ChatGPT mostly understood the intention behind the questions, though the responses varied in terms of terminologies, sentence structures, and probability of appearance. For example, the first question asked after conveying the whole scenario and user profiles was, “Imagine users have a map and wish to command the map with their voice to visualise the Pyramid of Giza. What are the possible commands and their likelihoods in percentages?”. The AI’s responses mirrored the ones we collected from human respondents, with the verb “show” used most frequently, confirming our expectations.

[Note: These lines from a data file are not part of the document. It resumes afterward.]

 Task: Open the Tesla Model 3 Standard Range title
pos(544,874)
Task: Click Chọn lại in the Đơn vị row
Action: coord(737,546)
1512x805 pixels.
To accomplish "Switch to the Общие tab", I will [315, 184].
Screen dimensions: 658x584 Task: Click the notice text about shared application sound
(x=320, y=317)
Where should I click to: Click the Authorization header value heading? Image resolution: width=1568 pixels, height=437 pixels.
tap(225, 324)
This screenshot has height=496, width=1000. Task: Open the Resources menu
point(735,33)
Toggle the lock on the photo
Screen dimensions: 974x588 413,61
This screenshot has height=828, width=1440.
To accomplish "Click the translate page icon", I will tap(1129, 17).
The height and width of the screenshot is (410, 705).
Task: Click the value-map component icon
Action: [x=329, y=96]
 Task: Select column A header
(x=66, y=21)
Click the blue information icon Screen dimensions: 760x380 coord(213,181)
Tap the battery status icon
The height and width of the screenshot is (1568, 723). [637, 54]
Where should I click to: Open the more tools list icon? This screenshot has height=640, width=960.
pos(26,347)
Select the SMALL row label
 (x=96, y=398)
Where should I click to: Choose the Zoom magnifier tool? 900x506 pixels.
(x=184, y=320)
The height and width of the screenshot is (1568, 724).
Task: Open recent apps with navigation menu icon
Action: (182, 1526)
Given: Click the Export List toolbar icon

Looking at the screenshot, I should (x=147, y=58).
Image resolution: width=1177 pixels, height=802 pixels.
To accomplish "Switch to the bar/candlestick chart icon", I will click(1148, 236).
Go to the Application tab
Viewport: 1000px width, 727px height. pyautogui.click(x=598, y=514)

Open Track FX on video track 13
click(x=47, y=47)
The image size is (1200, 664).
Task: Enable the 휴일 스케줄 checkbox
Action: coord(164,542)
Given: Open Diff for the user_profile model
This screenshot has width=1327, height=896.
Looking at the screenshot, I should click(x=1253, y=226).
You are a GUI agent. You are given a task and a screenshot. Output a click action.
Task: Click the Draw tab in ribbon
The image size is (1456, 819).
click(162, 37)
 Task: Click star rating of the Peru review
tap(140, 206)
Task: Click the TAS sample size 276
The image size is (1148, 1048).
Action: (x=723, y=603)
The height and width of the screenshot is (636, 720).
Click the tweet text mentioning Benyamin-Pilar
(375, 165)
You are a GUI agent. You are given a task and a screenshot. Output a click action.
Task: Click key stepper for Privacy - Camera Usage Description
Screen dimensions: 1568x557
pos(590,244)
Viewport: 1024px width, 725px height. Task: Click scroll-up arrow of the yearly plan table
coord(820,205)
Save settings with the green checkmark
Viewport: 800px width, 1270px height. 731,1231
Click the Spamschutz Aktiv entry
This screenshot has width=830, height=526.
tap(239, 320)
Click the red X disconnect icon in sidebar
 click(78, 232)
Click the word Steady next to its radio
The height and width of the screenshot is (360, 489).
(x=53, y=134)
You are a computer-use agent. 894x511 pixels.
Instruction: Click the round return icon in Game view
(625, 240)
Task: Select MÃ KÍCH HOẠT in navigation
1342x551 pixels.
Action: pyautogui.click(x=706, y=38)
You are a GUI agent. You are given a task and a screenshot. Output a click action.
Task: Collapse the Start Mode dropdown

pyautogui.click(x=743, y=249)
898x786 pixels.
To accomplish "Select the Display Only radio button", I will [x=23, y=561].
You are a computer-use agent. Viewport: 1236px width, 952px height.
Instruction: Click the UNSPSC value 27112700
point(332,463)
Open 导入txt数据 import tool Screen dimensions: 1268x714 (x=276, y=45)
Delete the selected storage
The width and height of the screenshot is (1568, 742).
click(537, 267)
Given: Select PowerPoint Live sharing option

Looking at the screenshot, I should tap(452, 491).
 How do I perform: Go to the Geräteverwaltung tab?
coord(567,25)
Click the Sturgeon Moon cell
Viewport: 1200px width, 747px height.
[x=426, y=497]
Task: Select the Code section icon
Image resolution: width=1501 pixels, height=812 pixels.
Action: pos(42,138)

A comparison of the two most frequent sentences from ChatGPT and respondents revealed that AI-generated sentences tended to be more complex and informative, whereas humans typically used simpler and shorter sentences when interacting with a voice chatbot (
Figure 7). In the Human response parse tree, S represents the sentence, VP represents the verb phrase, VB represents the verb, NP represents the noun phrase, and det represents the determiner. In the ChatGPT parse tree, S represents the sentence, VP represents the verb phrase, VB represents the verb, NP represents the noun phrase, det represents the determiner, VBZ represents the linking verb, and AdvP represents the adverb phrase. In the first sentence, “Show me the Pyramid of Giza”, the VP consists of only one verb “Show”, whereas in the second sentence “Show me where the Pyramid of Giza is”, the VP consists of two verbs “Show” and “is”, with a subordinate clause “where the Pyramid of Giza is” acting as the complement of the verb “Show”. This difference in the VP’s complexity reflects that the second sentence conveys more information since an AI generates it.
Our comparison between ChatGPT’s responses and those collected from human respondents highlighted similarities and differences. In most cases, the frequency of verb and word usage was similar. However, the complexity of sentence structures showed that humans tend to interact with virtual assistants more generally and simply. This tendency might be due to ease of use, limited time or patience, and advancements in natural language processing and machine learning that enable virtual assistants to comprehend and respond effectively to general queries. The comparison between the percentage of the probability of terminologies’ appearance among the two sources (ChatGPT and Survey) for the mutual words has been visualised in
Figure 8.
To drive the implementation of our interactive map, we utilised two primary sources of information: the survey and the responses garnered through ChatGPT. The survey gave us insights into users’ linguistic preferences and terminologies when interacting with geospatial data. On the other hand, ChatGPT, with its vast database of natural language interactions, offered a broader understanding of likely voice command structures and terminologies. By combining the findings from both the survey and ChatGPT, we were able to develop our interactive map’s voice interface.